C’est parce qu’il se tamponne – ou plutôt parce qu’il les détruit à coups de club de
golf – des codes du thriller, des codes de la vraisemblance, parce qu’il rompt
en permanence le contrat narratif, qu’il est génial.
D’abord parce qu’il propose une réflexion sur le rapport à l’autre, le couple, le sexe qui est extrêmement réjouissante. Il va même très loin dans
la place de l’attirance au sein du couple, des relations sexuelles, celle du mensonge, du jeu de rôles, du besoin
de se mentir à soi même et de mentir à l’autre pour garder vif, à vif, un
couple à la dérive. Le regard qui s’introduit dans l’intimité de ce couple est
génial, parce qu’il assume être tout à la fois dans le voyeurisme et dans l’analyse.
Et c’est parce qu’il accepte ces deux dimensions que Fincher réussit à créer
cette atmosphère malsaine et fascinante: un mélange entre cette sphère privée pleine de sueur, de sentiments brutaux et excitants avec la sphère publique aseptisée et donneuse de leçons.
Et puis le
cadeau, le vrai, c’est qu’une fois ce film vu, il demande à être revu. C’est une
réflexion sur l’image et sa manipulation telle que je n’en avais plus vue depuis Caché. Rien que cette affiche.

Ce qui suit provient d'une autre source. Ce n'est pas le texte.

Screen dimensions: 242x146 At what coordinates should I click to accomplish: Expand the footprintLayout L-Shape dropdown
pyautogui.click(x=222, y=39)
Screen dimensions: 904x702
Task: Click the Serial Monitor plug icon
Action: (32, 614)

Non mais regardez-moi ça, c’est magnifique : les yeux fondus dans le paysage, la
posture de Ben Affleck, et son corps qui se dissout dans l’image comme sur une
chaîne hertzienne. Le film entier joue avec notre regard, et il est permis de
penser que nombre de plans – de flashbacks, de récits heureux ou tragiques qui
sont présentés tout au long du film – sont largement inventés ou fantasmés par les personnages. À la réflexion, l’on en vient à se dire que tout ce que l’on
a vu dans le film est une tension dans un couple, où deux visions d'une même réalité s'affrontent, où nous sommes toujours
dupés, parce que nous nous reposons sur l’image. Comme Zodiac, le film mérite certainement un deuxième visionnage. Je
trouve qu’à la fin, il y a même du Bret Easton Ellis dans la volonté de rompre
avec les codes narratifs, de revenir en arrière dans l’histoire, de donner une
fin absurde à un récit absurde. C’est le même principe que dans le bouquin Les Lois de l’Attraction, une réflexion
sur la perception de la réalité en la déformant, en la caricaturant, en l’analysant
pixel par pixel ; et vient pour finir s'imposer la froideur humaine qui supplante tout, qui sublime
tout, qui se suffit à elle-même. C’est sans doute trop cérébral, mais c’est
vraiment très, très beau.
Gone Girl est certainement un film
imparfait, mais il est foncièrement passionnant. Passionnant, je vous dis.